# TASK TO CARRY OUT:
Your copy should hold every record verbatim and none of the pictures.

# PROVIDED INFORMATION:
-------

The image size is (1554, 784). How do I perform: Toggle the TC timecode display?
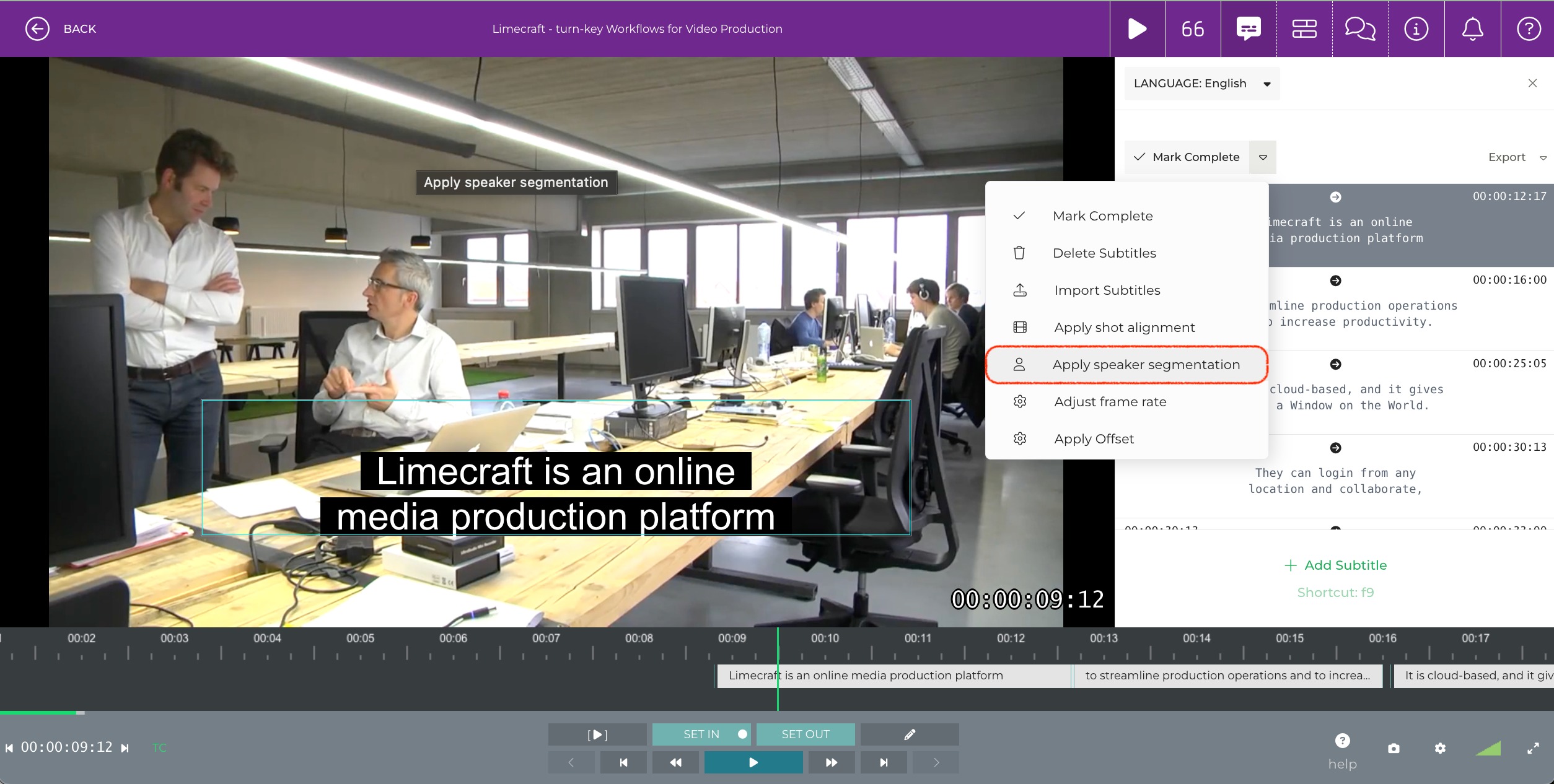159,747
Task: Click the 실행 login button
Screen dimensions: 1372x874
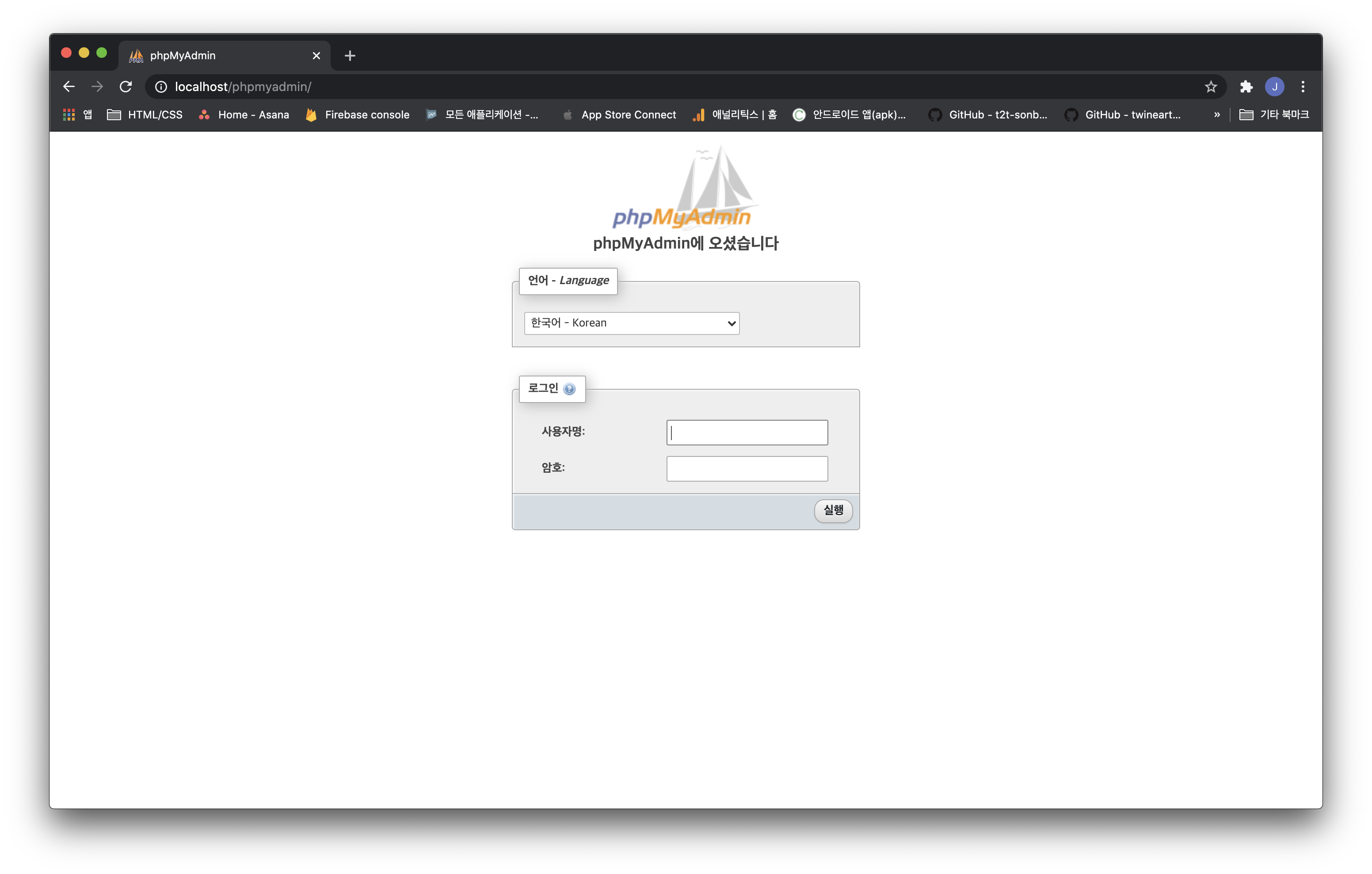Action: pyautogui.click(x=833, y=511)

-------

# RESPONSE TO THE EXERCISE:
The image size is (1554, 784). How do I perform: Toggle the TC timecode display?
159,747
Task: Click the 실행 login button
Screen dimensions: 1372x874
Action: pyautogui.click(x=833, y=511)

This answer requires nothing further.